La popularidad de Óscar Duarte en Nicaragua lo ha llevado a relacionarse muy de cerca con los tentáculos de la dictadura de Daniel Ortega y Rosario Murillo. El futbolista de la Selección de Costa Rica, nacido en Masaya, visitó este martes la jefatura de la Policía Nacional donde se reunió con el director de esa institución, Francisco Díaz, quien ha sido sancionado por Estados Unidos por violaciones a derechos humanos durante la represión de abril de 2018.
La reunión entre Duarte y Díaz fue promovida por la misma institución en su página web, donde reveló que el seleccionado tico estuvo compartiendo con las autoridades policiales y los niños de la academia del equipo de futbol Walter Ferretti, club que pertenece a la Policía Nacional.

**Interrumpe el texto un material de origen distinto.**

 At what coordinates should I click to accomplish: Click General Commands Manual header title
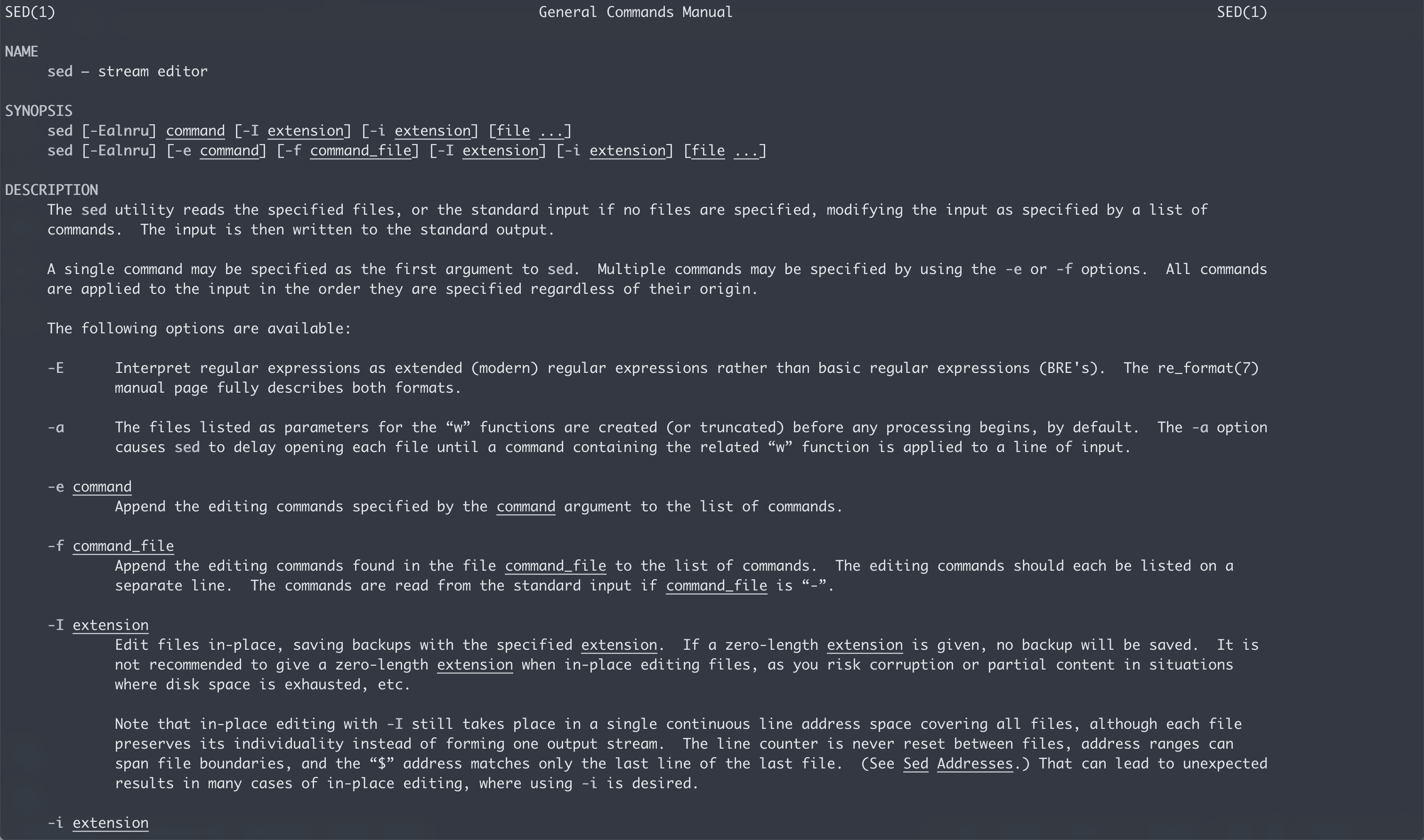(635, 12)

El Gobierno de los Estados Unidos sancionó en julio de 2018, por medio de la Ley Magnitsky, a tres funcionarios nicaragüenses por corrupción y violaciones a los derechos humano, entre ellos Francisco Díaz. Los funcionarios estadounidenses responsabilizan al jefe de la Policía Nacional de la represión ocurrida contra la población desde abril de 2018, lo que incluye ejecuciones extrajudiciales, y en las que se cuentan entre las víctimas, incluso niños, explicó en ese momento un funcionario del Departamento del Tesoro de Estados Unidos.
A pesar que no representa a Nicaragua, Duarte es muy querido entre los aficionados nicaragüenses. La dictadura se ha aprovechado de eso acercándose a su figura para lavar su imagen. El Gobierno se congratula con él a tal punto que en días pasados Rosario Murillo anunció la construcción de un estadio de futbol en Catarina, Masaya, que llevará el nombre de Salomón Gaitán y Vilma Múñoz Quintanilla, abuelos del deportista Oscar Duarte. Además, Murillo reveló que la abuela del futbolista fue alcaldesa de Catarina.